- Your goal: Where the data below has the string "header", return the whole line.

§ §

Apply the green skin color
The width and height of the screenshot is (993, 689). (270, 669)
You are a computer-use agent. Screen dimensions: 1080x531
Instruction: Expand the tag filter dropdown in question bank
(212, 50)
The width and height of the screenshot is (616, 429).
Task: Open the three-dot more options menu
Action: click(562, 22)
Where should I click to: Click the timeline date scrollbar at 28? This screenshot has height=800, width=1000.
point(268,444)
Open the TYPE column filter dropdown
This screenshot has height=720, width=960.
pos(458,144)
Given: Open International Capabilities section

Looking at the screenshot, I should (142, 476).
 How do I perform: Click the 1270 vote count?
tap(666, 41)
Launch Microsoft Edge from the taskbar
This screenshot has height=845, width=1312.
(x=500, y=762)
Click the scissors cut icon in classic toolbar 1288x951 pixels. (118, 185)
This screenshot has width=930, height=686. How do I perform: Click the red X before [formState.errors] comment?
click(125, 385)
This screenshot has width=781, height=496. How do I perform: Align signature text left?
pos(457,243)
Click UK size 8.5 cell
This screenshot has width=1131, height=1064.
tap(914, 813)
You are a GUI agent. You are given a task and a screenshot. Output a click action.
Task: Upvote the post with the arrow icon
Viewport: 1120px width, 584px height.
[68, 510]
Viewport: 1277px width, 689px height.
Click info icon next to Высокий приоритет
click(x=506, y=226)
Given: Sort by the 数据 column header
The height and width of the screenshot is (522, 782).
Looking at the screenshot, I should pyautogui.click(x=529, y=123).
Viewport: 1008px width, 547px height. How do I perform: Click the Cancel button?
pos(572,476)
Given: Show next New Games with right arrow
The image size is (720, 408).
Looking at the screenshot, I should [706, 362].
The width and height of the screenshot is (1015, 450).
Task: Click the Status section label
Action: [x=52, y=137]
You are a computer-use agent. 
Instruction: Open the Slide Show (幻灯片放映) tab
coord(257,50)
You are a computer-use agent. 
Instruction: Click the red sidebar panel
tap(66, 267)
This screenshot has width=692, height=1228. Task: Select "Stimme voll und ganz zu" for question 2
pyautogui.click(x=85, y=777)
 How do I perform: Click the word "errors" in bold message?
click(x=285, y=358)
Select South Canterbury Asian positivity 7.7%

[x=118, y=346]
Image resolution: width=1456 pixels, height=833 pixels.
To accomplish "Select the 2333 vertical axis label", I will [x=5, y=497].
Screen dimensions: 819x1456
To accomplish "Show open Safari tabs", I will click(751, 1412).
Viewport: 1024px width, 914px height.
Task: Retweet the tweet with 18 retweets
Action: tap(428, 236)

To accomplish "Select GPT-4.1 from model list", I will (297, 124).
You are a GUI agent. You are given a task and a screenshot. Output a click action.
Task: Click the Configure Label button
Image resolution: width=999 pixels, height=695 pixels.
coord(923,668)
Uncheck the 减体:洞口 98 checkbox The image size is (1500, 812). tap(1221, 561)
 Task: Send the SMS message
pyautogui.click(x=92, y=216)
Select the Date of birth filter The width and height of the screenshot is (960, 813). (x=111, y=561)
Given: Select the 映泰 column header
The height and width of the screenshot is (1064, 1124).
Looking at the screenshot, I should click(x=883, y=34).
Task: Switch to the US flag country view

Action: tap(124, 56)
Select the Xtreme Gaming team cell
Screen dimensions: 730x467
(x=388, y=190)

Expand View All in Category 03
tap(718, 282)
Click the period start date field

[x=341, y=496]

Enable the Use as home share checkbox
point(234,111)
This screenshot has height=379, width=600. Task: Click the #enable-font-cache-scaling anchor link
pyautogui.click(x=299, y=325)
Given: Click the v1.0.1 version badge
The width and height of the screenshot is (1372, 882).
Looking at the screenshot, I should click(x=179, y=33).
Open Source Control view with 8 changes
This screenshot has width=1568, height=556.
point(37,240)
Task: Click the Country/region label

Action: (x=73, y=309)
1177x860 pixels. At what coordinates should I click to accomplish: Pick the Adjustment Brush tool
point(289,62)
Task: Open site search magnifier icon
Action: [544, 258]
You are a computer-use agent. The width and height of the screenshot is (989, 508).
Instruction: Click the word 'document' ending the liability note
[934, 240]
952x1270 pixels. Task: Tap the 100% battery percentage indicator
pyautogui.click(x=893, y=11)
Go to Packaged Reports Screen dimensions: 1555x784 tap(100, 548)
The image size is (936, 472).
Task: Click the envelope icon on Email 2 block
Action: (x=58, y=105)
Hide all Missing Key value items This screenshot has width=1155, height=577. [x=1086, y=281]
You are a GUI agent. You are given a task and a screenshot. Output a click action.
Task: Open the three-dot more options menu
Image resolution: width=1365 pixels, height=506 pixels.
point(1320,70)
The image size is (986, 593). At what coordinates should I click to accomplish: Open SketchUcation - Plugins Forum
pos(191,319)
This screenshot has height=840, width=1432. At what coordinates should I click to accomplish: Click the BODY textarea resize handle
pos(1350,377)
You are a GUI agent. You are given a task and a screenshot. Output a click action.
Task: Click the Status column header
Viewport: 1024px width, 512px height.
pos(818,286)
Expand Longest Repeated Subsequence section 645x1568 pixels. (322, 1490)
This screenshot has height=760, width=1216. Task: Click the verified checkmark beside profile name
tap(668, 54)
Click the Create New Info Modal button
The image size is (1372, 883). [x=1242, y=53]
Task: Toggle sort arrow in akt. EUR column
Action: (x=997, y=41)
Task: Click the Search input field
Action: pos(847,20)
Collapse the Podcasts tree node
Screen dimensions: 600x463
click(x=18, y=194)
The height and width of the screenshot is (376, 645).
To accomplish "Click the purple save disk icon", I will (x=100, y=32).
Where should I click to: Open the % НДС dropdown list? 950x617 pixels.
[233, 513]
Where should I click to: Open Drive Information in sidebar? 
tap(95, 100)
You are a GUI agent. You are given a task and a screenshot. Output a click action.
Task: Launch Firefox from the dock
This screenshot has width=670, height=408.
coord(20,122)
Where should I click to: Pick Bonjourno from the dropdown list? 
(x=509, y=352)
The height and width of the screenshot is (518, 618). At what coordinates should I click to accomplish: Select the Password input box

§ §

- Completed exercise:
Given: Sort by the 数据 column header
Given: Select the 映泰 column header
Task: Click the Status column header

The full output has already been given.